Não é possível, é como tirar a meia sem tirar
o sapato, não há meios legais de cortar despesas obrigatórias, o grosso da
despesa. Congresso e governo nem ao menos diminuem o ritmo de crescimento de
despesas que estouram qualquer tentativa de teto de gastos (não de dívida),
como o teto de Michel Temer ou o de Luiz Inácio Lula da
Silva, o "arcabouço fiscal".
Fica pior. Estourado o teto da dívida, o
governo "...estará proibido de realizar operação de crédito interna ou
externa, inclusive por antecipação de receita, ressalvado o refinanciamento do
principal atualizado da dívida mobiliária [isto é, pagar dívida com dívida
nova, "rolar"]".
A fim de manter a taxa Selic na meta definida
nas reuniões do Copom,
o BC precisa tirar ou colocar fundos no mercado de dinheiros entre bancos. Para
tanto, grosso modo compra e vende títulos públicos (faz dívida). Atingido o
teto da dívida, dá-se cabo dos meios convencionais de fazer política monetária.
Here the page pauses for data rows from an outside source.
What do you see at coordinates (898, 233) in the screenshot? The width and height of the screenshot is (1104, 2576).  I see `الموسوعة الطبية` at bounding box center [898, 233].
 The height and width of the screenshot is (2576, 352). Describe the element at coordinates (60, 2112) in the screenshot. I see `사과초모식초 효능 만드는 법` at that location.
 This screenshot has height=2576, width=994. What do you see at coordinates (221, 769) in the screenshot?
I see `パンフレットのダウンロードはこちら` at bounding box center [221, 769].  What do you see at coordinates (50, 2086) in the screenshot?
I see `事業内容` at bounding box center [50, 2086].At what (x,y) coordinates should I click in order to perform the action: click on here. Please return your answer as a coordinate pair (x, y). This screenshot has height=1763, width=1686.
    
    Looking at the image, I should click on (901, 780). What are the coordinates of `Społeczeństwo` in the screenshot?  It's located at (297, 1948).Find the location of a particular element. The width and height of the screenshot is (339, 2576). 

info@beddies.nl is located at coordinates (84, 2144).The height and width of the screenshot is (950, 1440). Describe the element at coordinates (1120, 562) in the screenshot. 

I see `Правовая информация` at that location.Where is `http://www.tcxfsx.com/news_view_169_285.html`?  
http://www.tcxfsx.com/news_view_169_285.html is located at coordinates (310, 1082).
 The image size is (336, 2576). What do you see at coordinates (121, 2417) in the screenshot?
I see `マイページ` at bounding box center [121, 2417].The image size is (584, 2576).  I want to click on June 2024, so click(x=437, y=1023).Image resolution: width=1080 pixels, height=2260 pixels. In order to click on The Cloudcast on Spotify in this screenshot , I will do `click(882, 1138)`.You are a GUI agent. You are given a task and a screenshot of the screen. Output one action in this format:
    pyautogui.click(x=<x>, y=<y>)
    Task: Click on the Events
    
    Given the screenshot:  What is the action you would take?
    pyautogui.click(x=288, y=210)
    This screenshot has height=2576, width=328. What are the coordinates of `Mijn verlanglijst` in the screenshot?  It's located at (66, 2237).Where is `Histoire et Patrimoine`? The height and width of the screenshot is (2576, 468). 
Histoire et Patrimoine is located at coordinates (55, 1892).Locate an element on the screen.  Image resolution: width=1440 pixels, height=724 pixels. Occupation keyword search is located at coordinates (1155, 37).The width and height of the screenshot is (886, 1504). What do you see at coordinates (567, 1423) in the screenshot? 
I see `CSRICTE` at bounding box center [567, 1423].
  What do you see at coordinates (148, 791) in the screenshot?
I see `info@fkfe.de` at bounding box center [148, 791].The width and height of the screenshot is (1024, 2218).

Falando francamente, caso seja aprovada essa resolução, as finanças do país
iriam logo para o vinagre.
Fernando Haddad disse, de modo gentil, que
não dá pé. "A regra que está sendo proposta... penso que não vai trazer os
melhores resultados. Isso pode ser objeto de um seminário com economistas.
Sugeri a ele [Calheiros] que fizéssemos um seminário com economistas de várias
escolas para dizer a opinião a respeito disso".
De tão disparatada, parece coisa que não vai
para a frente. Convém não bobear, porém.